• **GIVEN INSTRUCTION A**:
Could you update the two records that follow the NZGMDB notes below by replacing "input field" with "text box" and keeping everything else unchanged? Leave the pictures out of your answer.

• **SOURCE TEXT**:
▬▬▬▬▬▬
Aim is to have a record of the entire NZGMDB process so it is clear on what exactly is being done.
CURRENTLY IN DRAFTING PHASE SO WILL BE RANDOM QUICK NOTES


Geonet Mseed Creation:

1: Downloads the recent earthquake data from geonet within the given date range
2: Only uses strong motion channel codes HN and BN for gettin the FDSN Client data
3: Loads the mw_rrup txt file and uses an interpolation function "cubic"

When fetching the event line for the source table
Gets the preferred_origin and magnitude from the event catalouge Geonet client

If the prefer_mag_type is m then gets all the event cat magnitudes and finds the max for mb ml and mlv
if there is one for mb and less than 3 station counts then find max station count for ml and mlv and compare station counts to determine the loc_mag, otherwise make it mb
If there is no mb then find max station count out of ml and mlv
If there if none of mb, ml or mlv then try m

Otherwise if it isnt m for the prefer_mag_type then just set the magnitude uncertainty values to the preferred magnitude values

When grabbing the station magnitude lines it gets the stations within a given radius
This is based on the Mw_rrups.txt file which cuts off at each end instead of extrapolation.
Then the inventory is selected using the max_radius from the event lat lon values.

The inventory is then looped over and the waveform is extracted from the client.
The range of the waveform is determined by the p_arrival from the following code

TauPyModel(model="iasp91")p_arrivals = model.get_travel_times(
source_depth_in_km=preferred_origin.depth / 1000,
distance_in_degree=deg,
phase_list=["ttp"],
)
s_arrivals = model.get_travel_times(
source_depth_in_km=preferred_origin.depth / 1000,
distance_in_degree=deg,
phase_list=["tts"],
)ptime_est = (
preferred_origin.time + p_arrivals[0].time
) # Estimated earliest P arrival time from taup
stime_est = preferred_origin.time + s_arrivals[0].time

The start time is ptime_est - the in_time_difference which is set to 15 in the config
The end time is based on the following

    end_time = stime_est + (
        min_time_difference
        if stime_est + ds * ds_multiplier - ptime_est < min_time_difference
        else ds * ds_multiplier
    )

Where ds is the output from the AS_16 model from openquake (previously was using a custom model that had incorrect coefficients)
ds multiplier is currently 10 but needs investigation as there may be a better method to ensure waveforms arent cut off.

Only channel codes that are selected are HN? and BN?
▬▬▬▬▬▬
• **TASK INPUT**:
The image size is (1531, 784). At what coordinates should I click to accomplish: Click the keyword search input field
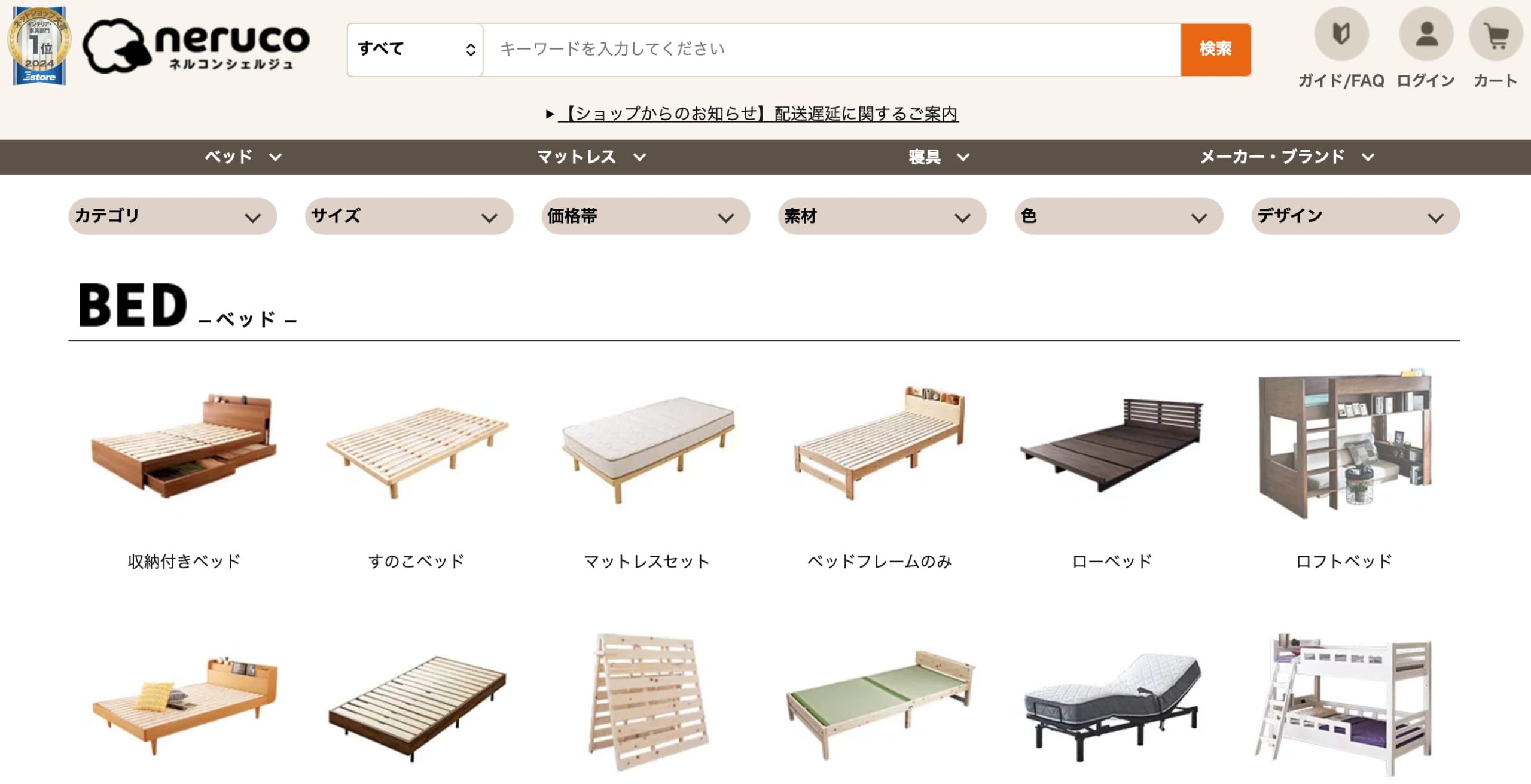[831, 50]
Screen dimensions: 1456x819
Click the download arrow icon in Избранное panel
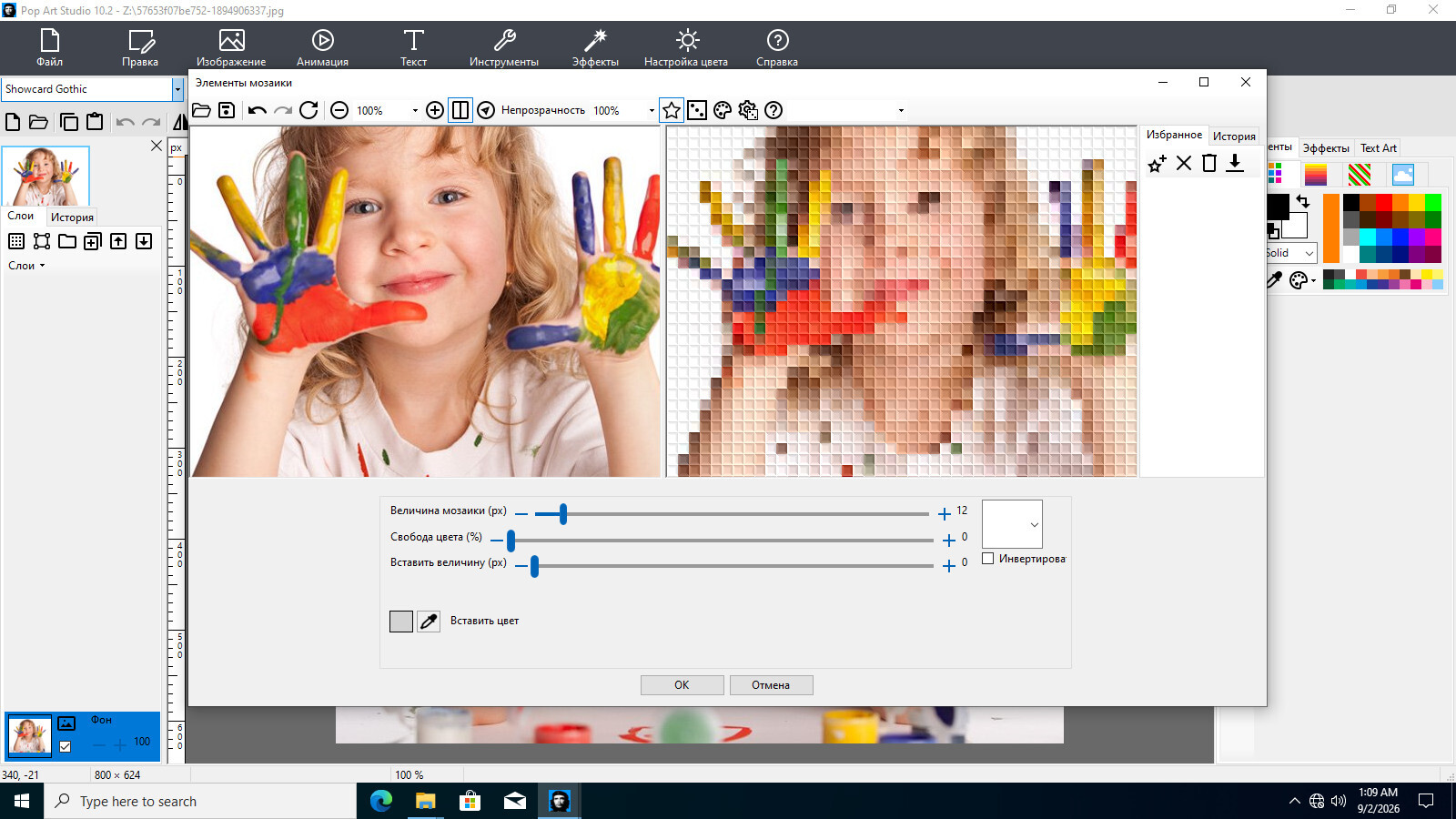1235,163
▬▬▬▬▬▬
• **GIVEN INSTRUCTION B**:
In the NZGMDB notes above:
(i) Which strong motion channel codes are used for getting the FDSN Client data?
(ii) What value is the in_time_difference set to in the config?
(iii) What is the ds multiplier currently?

• **WORKED ANSWER A**:
The image size is (1531, 784). At what coordinates should I click to accomplish: Click the keyword search text box
[831, 50]
Screen dimensions: 1456x819
Click the download arrow icon in Избранное panel
1235,163

• **WORKED ANSWER B**:
(i) HN and BN
(ii) 15
(iii) 10